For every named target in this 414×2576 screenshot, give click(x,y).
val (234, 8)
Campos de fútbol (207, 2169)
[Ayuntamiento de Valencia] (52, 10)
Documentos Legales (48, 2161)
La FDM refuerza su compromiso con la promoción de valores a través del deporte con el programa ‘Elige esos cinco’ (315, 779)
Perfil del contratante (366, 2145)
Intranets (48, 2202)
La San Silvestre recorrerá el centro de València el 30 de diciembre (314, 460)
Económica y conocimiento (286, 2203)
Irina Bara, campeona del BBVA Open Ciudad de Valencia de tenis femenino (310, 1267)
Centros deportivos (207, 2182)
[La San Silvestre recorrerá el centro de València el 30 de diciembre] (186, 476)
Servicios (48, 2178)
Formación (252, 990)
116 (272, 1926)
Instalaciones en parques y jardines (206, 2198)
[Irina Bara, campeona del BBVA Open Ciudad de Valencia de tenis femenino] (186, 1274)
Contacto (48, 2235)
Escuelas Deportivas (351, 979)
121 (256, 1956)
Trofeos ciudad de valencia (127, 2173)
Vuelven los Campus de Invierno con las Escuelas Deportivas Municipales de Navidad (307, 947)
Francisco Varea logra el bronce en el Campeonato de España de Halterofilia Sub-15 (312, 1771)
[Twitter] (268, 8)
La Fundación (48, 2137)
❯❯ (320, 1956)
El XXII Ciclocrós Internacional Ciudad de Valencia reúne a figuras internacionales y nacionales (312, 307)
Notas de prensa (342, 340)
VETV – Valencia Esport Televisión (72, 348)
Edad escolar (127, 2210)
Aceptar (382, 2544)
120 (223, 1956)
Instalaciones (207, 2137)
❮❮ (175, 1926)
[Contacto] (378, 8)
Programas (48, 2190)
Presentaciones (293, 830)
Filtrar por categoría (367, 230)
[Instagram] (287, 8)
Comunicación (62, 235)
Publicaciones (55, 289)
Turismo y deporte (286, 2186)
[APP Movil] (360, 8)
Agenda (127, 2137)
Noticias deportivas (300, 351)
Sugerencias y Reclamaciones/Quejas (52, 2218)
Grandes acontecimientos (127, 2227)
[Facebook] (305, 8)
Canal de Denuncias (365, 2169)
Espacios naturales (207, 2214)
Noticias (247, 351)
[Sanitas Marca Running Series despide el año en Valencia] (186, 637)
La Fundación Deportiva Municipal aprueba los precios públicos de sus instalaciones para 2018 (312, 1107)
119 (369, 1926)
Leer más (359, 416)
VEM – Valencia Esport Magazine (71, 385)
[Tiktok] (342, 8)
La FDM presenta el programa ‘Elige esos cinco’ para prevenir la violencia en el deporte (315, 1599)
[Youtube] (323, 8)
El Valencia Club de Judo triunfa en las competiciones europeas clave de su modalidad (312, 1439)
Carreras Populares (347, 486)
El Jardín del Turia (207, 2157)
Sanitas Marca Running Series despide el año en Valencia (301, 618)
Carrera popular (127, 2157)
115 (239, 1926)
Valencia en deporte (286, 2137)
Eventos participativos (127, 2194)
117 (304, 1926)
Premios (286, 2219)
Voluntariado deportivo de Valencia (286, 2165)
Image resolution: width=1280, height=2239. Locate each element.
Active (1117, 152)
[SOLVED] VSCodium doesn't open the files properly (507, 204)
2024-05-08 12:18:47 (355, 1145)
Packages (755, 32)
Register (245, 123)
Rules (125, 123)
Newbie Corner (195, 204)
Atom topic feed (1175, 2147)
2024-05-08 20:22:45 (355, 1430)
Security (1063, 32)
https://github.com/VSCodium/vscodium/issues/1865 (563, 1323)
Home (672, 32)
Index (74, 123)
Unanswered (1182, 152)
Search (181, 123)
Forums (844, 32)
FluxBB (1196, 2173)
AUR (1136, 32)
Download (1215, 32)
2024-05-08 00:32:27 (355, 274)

EXERCISE REQUIREMENTS: Lines of the listing above that hold the string "Escuelas" should each be copied.

TASK RESPONSE:
Escuelas Deportivas (351, 979)
Vuelven los Campus de Invierno con las Escuelas Deportivas Municipales de Navidad (307, 947)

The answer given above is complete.